* **Stated exercise**
Could you rewrite the lines starting at "Given: Click the smiling sun face" and ending at "Given: Pick the minus sign on the battery", substituting "power bank" for every "battery" and leaving everything else unchanged?

* **Provided data**
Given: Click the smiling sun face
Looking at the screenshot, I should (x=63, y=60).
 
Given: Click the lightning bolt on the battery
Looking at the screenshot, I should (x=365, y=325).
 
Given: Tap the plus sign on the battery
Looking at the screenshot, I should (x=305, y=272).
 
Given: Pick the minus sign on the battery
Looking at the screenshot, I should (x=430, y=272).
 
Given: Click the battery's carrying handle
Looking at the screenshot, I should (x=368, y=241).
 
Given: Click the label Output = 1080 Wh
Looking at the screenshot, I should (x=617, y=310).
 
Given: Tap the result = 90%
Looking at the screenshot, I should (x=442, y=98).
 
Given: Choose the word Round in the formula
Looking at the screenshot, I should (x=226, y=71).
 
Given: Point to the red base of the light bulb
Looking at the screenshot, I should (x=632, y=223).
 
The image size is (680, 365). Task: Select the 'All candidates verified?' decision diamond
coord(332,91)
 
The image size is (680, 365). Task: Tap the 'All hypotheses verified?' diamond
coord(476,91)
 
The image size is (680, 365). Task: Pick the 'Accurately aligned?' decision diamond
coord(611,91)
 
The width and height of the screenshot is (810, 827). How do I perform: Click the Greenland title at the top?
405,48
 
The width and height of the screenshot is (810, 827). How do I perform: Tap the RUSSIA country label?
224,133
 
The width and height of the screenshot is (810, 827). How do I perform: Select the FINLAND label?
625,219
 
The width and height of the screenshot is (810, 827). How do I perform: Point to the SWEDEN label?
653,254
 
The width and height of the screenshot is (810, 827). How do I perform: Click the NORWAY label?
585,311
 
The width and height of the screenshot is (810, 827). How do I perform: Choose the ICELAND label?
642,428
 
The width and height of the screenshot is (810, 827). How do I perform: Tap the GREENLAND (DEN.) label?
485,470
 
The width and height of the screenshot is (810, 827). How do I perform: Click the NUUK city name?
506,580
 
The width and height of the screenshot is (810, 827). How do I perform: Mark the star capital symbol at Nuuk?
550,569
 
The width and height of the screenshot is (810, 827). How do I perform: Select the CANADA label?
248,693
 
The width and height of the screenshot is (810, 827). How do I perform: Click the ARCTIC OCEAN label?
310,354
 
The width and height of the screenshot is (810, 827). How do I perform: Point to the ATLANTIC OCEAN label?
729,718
---
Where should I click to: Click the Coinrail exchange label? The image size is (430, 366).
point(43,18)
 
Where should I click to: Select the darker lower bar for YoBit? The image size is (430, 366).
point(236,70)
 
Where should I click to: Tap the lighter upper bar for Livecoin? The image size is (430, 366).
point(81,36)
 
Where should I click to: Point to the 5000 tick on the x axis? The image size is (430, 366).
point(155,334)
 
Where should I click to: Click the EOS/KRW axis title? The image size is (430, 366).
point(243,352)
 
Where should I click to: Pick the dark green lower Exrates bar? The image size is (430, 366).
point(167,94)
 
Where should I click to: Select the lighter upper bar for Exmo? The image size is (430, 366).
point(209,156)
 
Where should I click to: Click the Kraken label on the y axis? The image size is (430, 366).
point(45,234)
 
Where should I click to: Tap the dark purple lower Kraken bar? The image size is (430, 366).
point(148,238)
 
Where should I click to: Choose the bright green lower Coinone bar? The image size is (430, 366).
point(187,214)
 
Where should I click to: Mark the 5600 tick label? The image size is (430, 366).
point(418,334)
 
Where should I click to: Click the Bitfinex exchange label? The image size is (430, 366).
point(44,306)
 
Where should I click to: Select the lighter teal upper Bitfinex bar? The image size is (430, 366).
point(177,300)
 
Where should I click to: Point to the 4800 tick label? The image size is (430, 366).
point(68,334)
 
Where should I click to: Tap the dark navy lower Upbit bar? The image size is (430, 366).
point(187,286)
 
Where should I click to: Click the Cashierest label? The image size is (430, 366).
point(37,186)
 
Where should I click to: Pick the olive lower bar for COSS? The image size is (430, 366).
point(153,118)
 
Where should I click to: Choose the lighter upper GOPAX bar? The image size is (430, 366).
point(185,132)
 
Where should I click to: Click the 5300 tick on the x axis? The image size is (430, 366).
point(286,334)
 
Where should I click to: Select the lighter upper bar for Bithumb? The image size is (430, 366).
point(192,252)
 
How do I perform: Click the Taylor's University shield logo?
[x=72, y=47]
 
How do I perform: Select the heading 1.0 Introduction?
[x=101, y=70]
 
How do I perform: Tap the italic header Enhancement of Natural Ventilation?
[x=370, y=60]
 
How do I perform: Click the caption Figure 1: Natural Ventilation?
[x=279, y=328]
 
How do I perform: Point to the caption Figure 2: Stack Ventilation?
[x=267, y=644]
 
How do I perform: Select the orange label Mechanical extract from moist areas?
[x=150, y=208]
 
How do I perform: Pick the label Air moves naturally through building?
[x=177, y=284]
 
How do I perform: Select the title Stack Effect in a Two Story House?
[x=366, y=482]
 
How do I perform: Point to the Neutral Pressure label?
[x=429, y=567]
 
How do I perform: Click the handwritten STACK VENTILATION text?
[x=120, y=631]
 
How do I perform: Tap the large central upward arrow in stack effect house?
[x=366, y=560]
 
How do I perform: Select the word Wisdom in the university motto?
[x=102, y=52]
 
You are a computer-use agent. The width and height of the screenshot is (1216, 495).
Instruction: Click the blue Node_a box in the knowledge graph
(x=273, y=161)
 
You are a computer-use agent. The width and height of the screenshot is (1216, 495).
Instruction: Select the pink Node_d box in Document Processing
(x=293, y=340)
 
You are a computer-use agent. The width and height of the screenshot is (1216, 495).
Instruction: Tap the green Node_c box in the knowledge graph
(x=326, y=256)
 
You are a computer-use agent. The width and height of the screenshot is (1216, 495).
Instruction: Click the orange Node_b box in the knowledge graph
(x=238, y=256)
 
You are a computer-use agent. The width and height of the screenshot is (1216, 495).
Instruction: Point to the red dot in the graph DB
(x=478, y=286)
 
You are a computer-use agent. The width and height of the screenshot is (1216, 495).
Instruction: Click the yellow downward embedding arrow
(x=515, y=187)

* **Response for this exercise**
Given: Click the smiling sun face
Looking at the screenshot, I should (x=63, y=60).
 
Given: Click the lightning bolt on the power bank
Looking at the screenshot, I should (x=365, y=325).
 
Given: Tap the plus sign on the power bank
Looking at the screenshot, I should (x=305, y=272).
 
Given: Pick the minus sign on the power bank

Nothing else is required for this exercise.